We’ve cast off the goofy haircuts and senseless enthusiasm of the 1980s and are ready to enter the information age. In this decade, the Internet would turn from a curiosity to a centerpiece of modern life. Email replaces the phone call. Huge SUVs oust the station wagon from the family driveway. (And 2⁄3 of Motorcyclist’s current staff graduate from high school and college.)
In motorcycling, incremental improvements follow the huge strides—especially in sportbikes—of the ‘80s, but end in seismic shifts in performance, thanks to the Honda CBR900RR, Yamaha YZF-R1 and Suzuki GSX-R1000.
Yes, some of the fashions were odd. New ways to manufacture motorcycle gear led us away from simple designs—though the Harley contingent kept black leather around—into an era of unbounded and, yes, unfortunate stylistic enthusiasm. We’ve recovered, thanks.
The BMW K1’s overly aero bodywork and demi saddlebags were, um, innovative. We anointed it Motorcycle of the Year.
Honda radically resets the VFR750 with a single-sided swingarm and Jelly Belly bodywork.
Keith Code named 1990 Motorcyclist of the Year.
The Hubble Telescope is launched into space.
We name the Honda Nighthawk 750 the Motorcycle of the Year. Oops.
We test seven small-displacement, highway-legal bikes to see which ones could go 100 miles on a gallon of gas. Three made it: The Kawasaki KLR250 (106.2 mpg), the Honda NX250 (104.9 mpg) and the Yamaha XT350 (100.9 mpg). Kawasaki’s EX500 trailed the pack at 72.1 mpg.
Ducati entrusts us to ride its 888 FWR racer. We give the $55,000 Duck back in one piece.
Collapse of the Soviet Union.
We call the new Yamaha Seca II the best buy of ’92.
In the inevitable 600 Supersport shootout, the Honda CBR600F2—or “goof two,” as the graphics seem to suggest—beats the GSX-R600 and FZR600.
ABS put to the test on the BMW K100RS, Honda ST1100 ABS-TCS and Yamaha FJ1200A. Gasp, the Honda wins!
The Motorcycle Safety Foundation graduates its one-millionth student.
Bill Clinton is elected the 42nd president of the United States.
Honda drops the CBR900RR bomb, then breaks the mold with the oval-piston NR750. On the racetrack, the NR bombs.
Harley’s carbureted, 80-cubic-inch FLSTC Heritage Softail Classic was its best-selling model
Ducati displays the Monster. The Miguel Galluzzi-penned naked bike is an instant hit.
World Trade Center bombed.
The World Wide Web goes public.
Ducati 916 debuts. Did anything else happen that year?

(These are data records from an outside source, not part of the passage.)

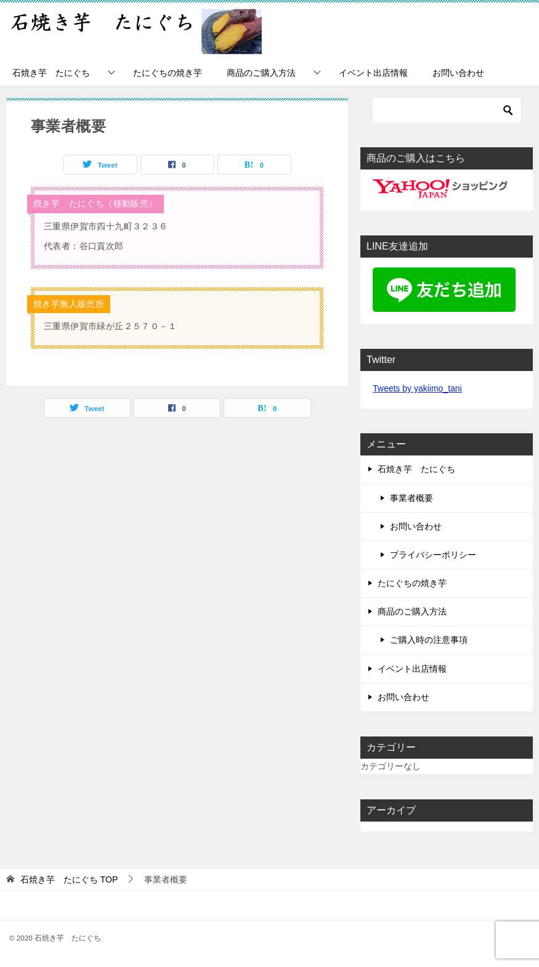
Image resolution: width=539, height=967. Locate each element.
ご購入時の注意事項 (429, 640)
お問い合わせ (458, 73)
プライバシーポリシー (433, 555)
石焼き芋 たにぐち (51, 73)
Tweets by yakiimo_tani (417, 388)
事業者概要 (411, 498)
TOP (69, 879)
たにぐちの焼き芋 (167, 73)
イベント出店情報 (373, 73)
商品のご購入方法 (261, 73)
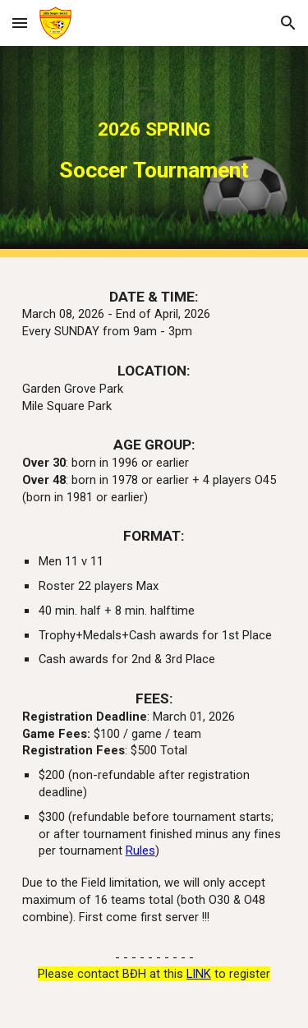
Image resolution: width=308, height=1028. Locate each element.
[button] (19, 22)
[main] (154, 151)
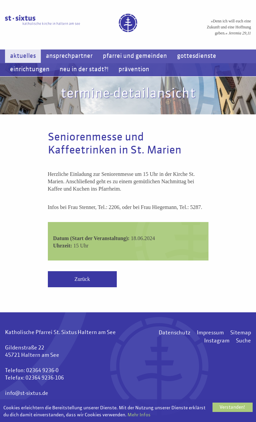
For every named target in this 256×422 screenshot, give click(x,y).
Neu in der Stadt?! (84, 70)
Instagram (217, 341)
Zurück (82, 279)
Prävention (133, 70)
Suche (243, 341)
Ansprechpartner (69, 56)
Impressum (210, 333)
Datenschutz (174, 333)
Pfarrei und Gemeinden (135, 56)
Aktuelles (23, 56)
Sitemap (240, 333)
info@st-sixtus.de (26, 393)
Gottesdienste (196, 56)
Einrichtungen (30, 70)
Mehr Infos (139, 415)
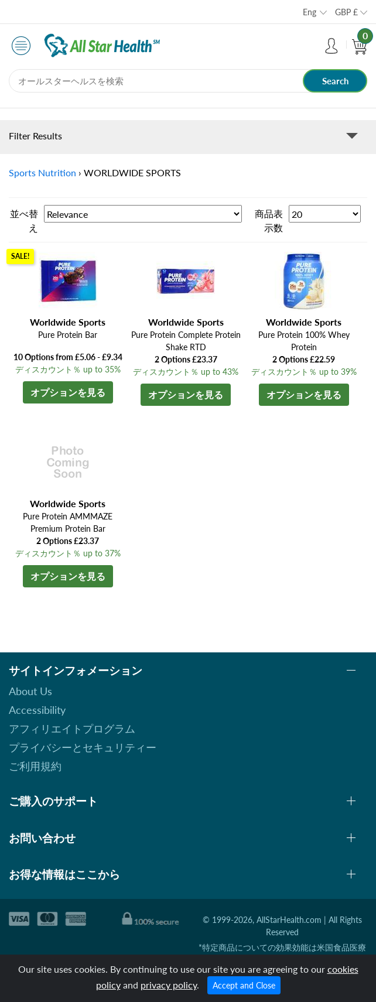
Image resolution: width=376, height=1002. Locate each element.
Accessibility (37, 709)
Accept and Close (244, 985)
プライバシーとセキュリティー (82, 747)
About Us (30, 691)
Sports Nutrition (42, 172)
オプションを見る (67, 392)
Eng (309, 12)
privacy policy (169, 984)
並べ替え (24, 220)
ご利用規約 (35, 766)
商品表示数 (269, 220)
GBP (346, 12)
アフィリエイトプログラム (72, 728)
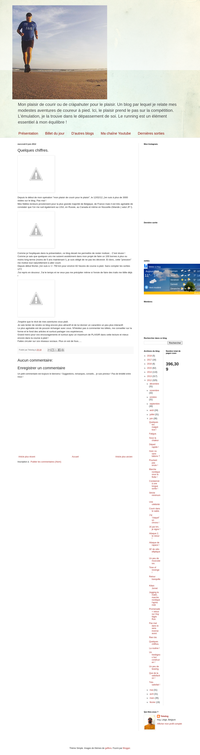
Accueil (75, 456)
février (153, 702)
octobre (153, 397)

Some young pup named Kent Kunitsugu penned a hop-up story about a Yamaha FZR600. Wonder where Kent is now…
Honda's CBR600 gets ram air induction, hence the F3 suffix. We're blown away.
We’re gaga over Triumph's new 1200, all 112-horsepower and 594 pounds of it.
eBay launches as an online auction house.
An irascible Aussie named Mat Mladin begins riding for Yoshimura Suzuki. Three years la2/3ter he wins his first of his seven AMA titles.
BMW introduces the R1100RT. Soon every California motorcyclist will flinch at the sight of one.
Motorcyclist magazine’s 85th anniversary.
Suzuki introduces the Bandit 1200. It’s still in Suzuki’s lineup today.
Yamanaka-san’s long-awaited CBR1100XX finally debuts in the U.S. With a top speed of 178.5 mph, it’s the fastest production bike available.
V-Twins rule the sportbike segment: Suzuki’s TL1000S and Honda’s VTR1000F are both named Bike of the Year.
Australian Mick Doohan dominates the 500cc GP season with 12 wins in 15 races.
Mr. Daytona, Scott Russell, wins the 200-miler for an unprecedented fifth time.
Former 500cc GP World Champ Kevin Schwantz returns to the track – with NASCAR! He’s from Texas, after all.
Google is founded.
Our Suzuki Hayabusa goes 189 mph in front of the radar gun. Honda’s XX suddenly seems inexcusably slow.
Our June cover story was Bang for the Buck (some topics are evergreen), with the SV650 front and center.
Ducati’s 916/996 wins Motorcycle of the Decade.
The panic over the “Y2K” bug begins.